I prefer this method because you never know what size the newest devices will be, and this makes for much more maintainable code when reaching for the goal of being easily seen on as many devices as possible. While using a pre-set list of breakpoints certainly is an option, it can make for an odd user experience on a device that sits narrowly outside of a media query, yet has the same bug in design that is adjusted for just 10px or so up/down in width.
To quote from the Brad Frost article in the teachers notes:
"The Web is inherently fluid, so it’s our job to create interfaces that look and function beautifully on any screen instead of in just a few arbitrary buckets. -- Brad Frost"

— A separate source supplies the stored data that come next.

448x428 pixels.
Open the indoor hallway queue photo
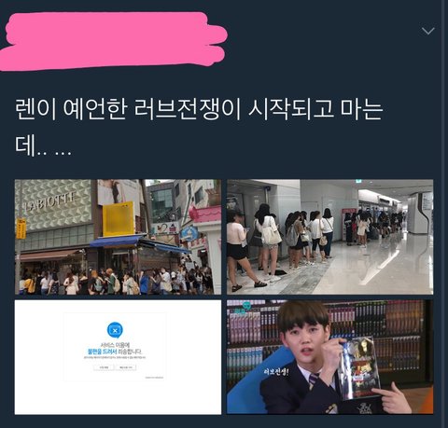(x=329, y=237)
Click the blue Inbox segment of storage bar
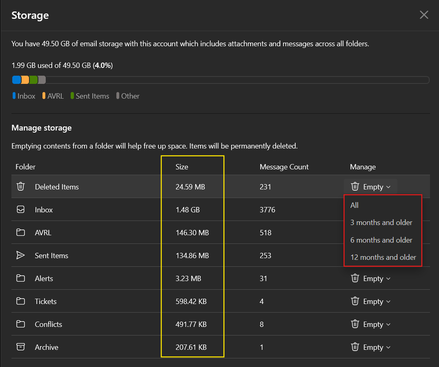Image resolution: width=439 pixels, height=367 pixels. pyautogui.click(x=16, y=80)
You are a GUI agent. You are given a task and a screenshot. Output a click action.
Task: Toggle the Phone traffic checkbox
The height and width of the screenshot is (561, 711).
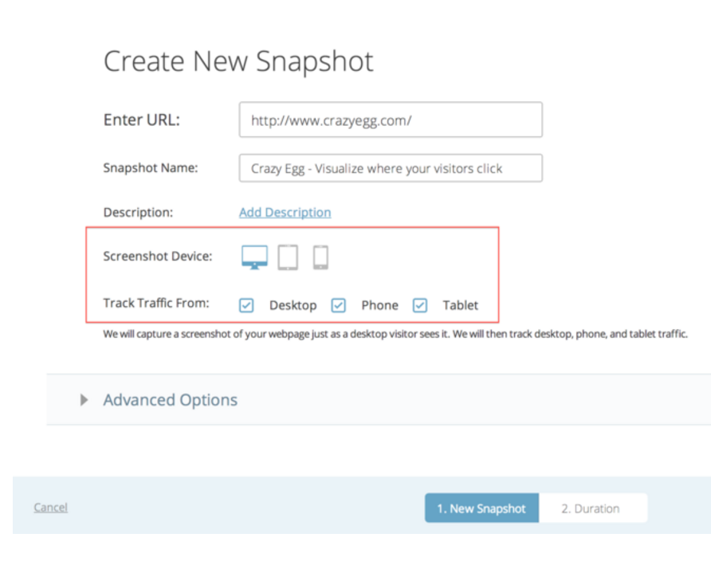coord(339,305)

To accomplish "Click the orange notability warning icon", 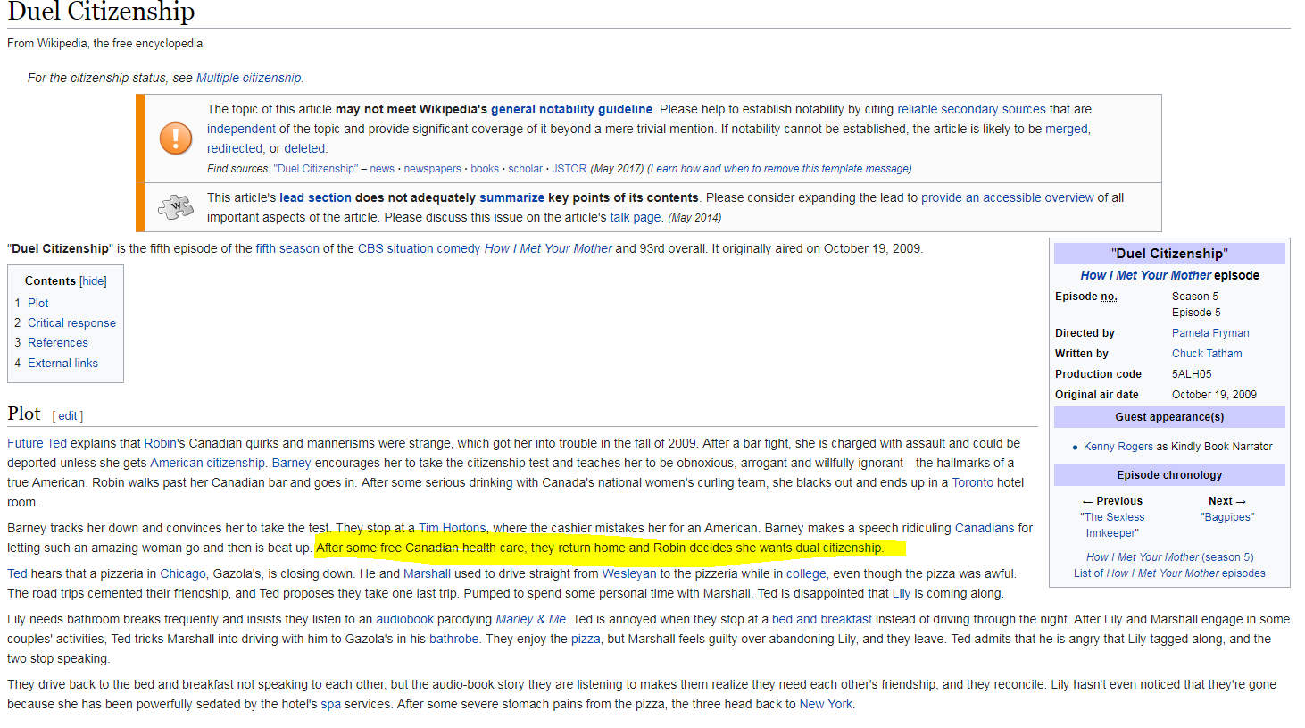I will (175, 138).
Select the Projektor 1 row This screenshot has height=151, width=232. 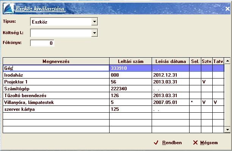pos(113,82)
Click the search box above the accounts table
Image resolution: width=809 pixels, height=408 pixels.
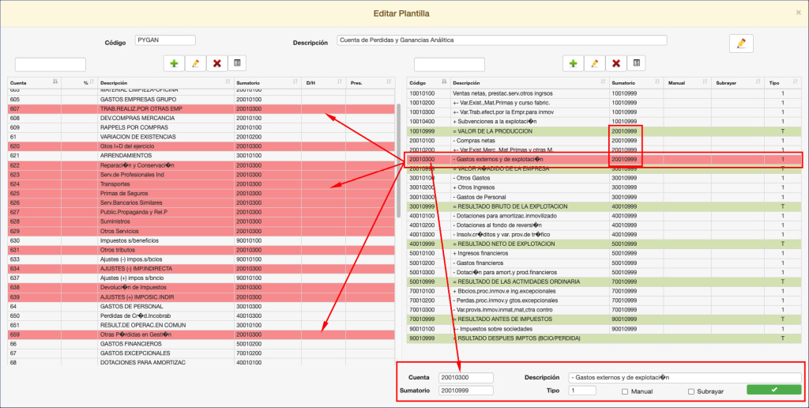click(51, 64)

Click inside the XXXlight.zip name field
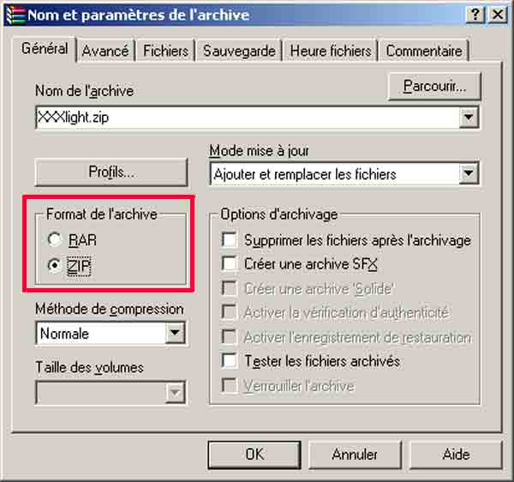248,117
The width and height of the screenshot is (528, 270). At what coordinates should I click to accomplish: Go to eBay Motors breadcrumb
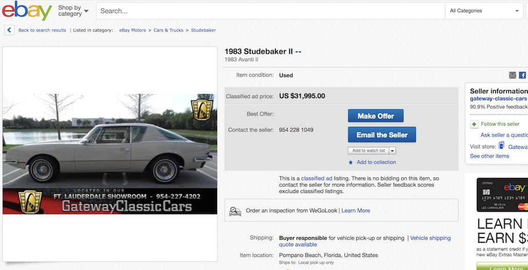(133, 30)

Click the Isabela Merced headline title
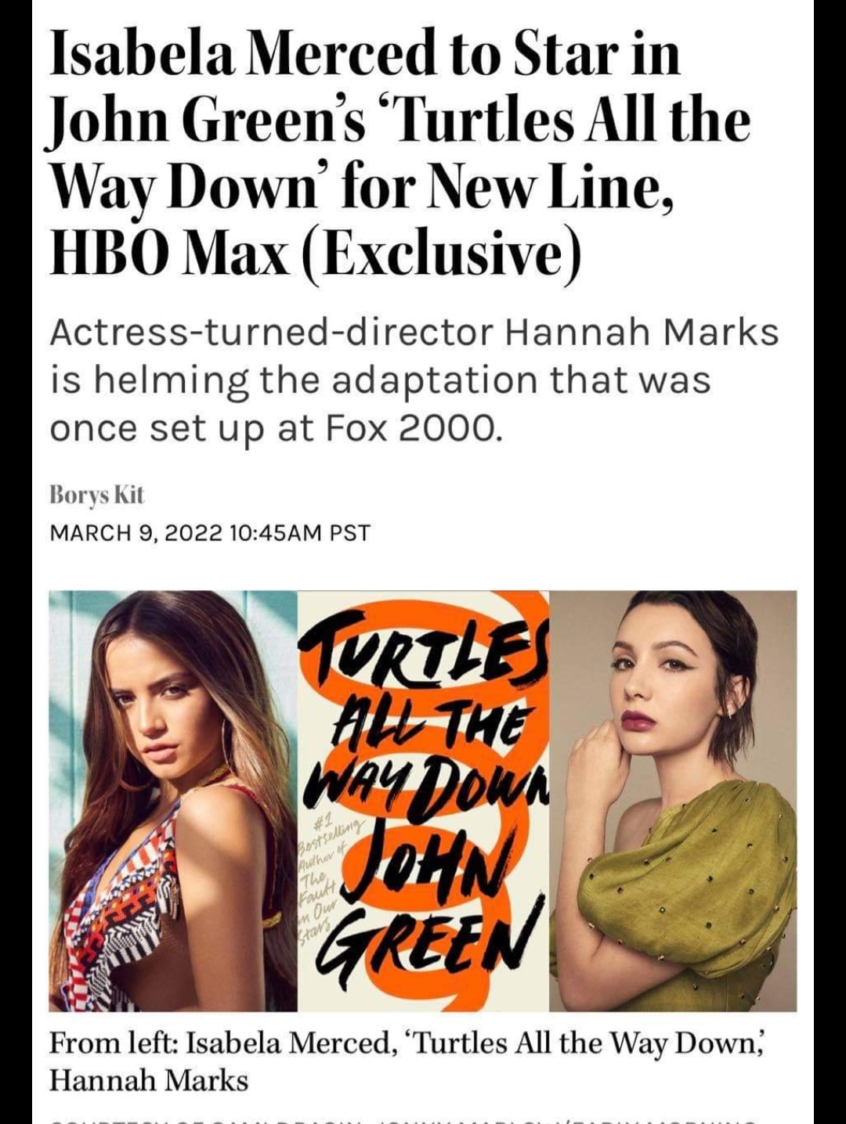[x=400, y=153]
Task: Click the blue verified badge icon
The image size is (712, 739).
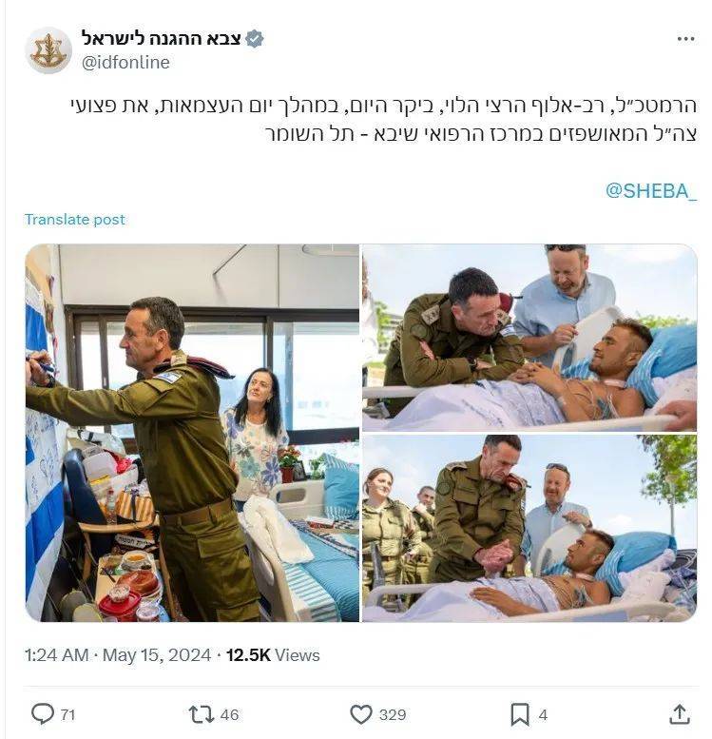Action: 255,39
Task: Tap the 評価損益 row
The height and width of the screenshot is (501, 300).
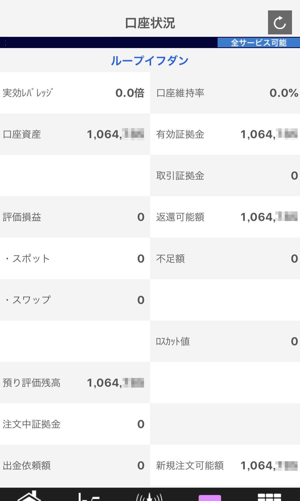Action: tap(75, 217)
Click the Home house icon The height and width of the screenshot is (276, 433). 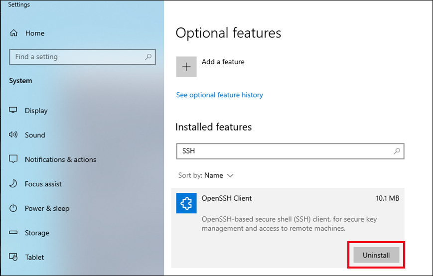(x=13, y=33)
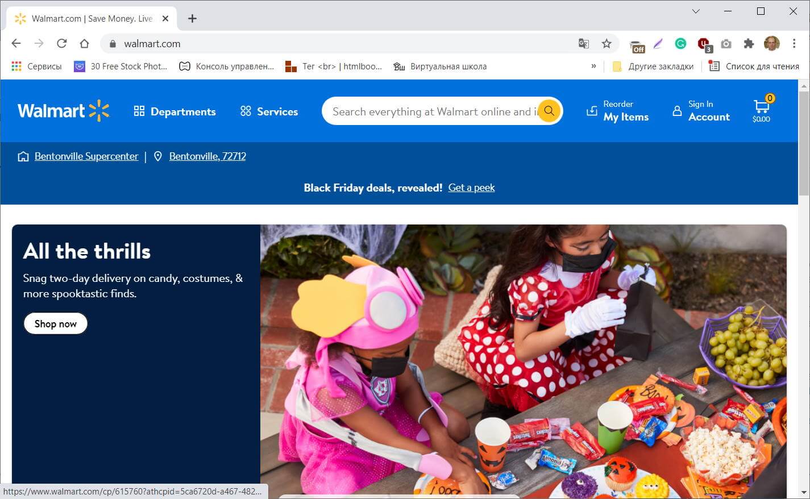Expand the Departments menu

tap(175, 111)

Brad Frost also quoted Stephen Hay in the same article:
"Start with the small screen first, then expand until it looks like shit. Time for a breakpoint!" --Stephen Hay (pardon the bad word, but I didn't say or write it) :)
Robert Ungar15,723 Points
Thank you for your thoughtful replies. I'm not trying to be obtuse, but I'm still not totally getting it. I understand what you and Nick are saying, in that you should ask, "How does my content look and where does it break down?," but aren't those essentially based on how they look on different categories of devices? What is it that determines that the content "breaks down?"
After you make the browser size a little bit bigger, what looks good on a phone-sized screen doesn't look good on a tablet. What looks good on a tablet doesn't look as good on a laptop when it's a little bigger. When it's a little bigger than that, it doesn't look as good on a desktop monitor.
So there has to be some standard to base that on, doesn't there?
You are getting too hung up on the concept of devices, try to put the devices out of your mind. Also, there is no metric for every site as far as when content breaks down, that is entirely dependent on the design and also personal preference for how you see things changing at that particular breakpoint. The goal here is to start mobile first and work your way outward and add media queries as the content/design calls for it. There is no one right way to do it, and some designs may require more breakpoints than others, that is why it is best to let content dictate it and not get stuck into any one pattern as it relates to specific devices.
Artem Syromiatnikov4,706 Points
I find it unclear why are pixel values used to defined the break points. My phone has 4.7" screen, my desktop monitor size is 24" - and they both share the same Full HD resolution (1920x1080). Obviously I want to see different layout for these two devices, but they correspond to the same "the largest" media query. Are there different ways to define breakpoints?
Robert, you can add a new media query for every type of device if you wish. Just find a list somewhere on Google that shows the screen sizes for every type of device. Obviously this is going to take a very long to implement though.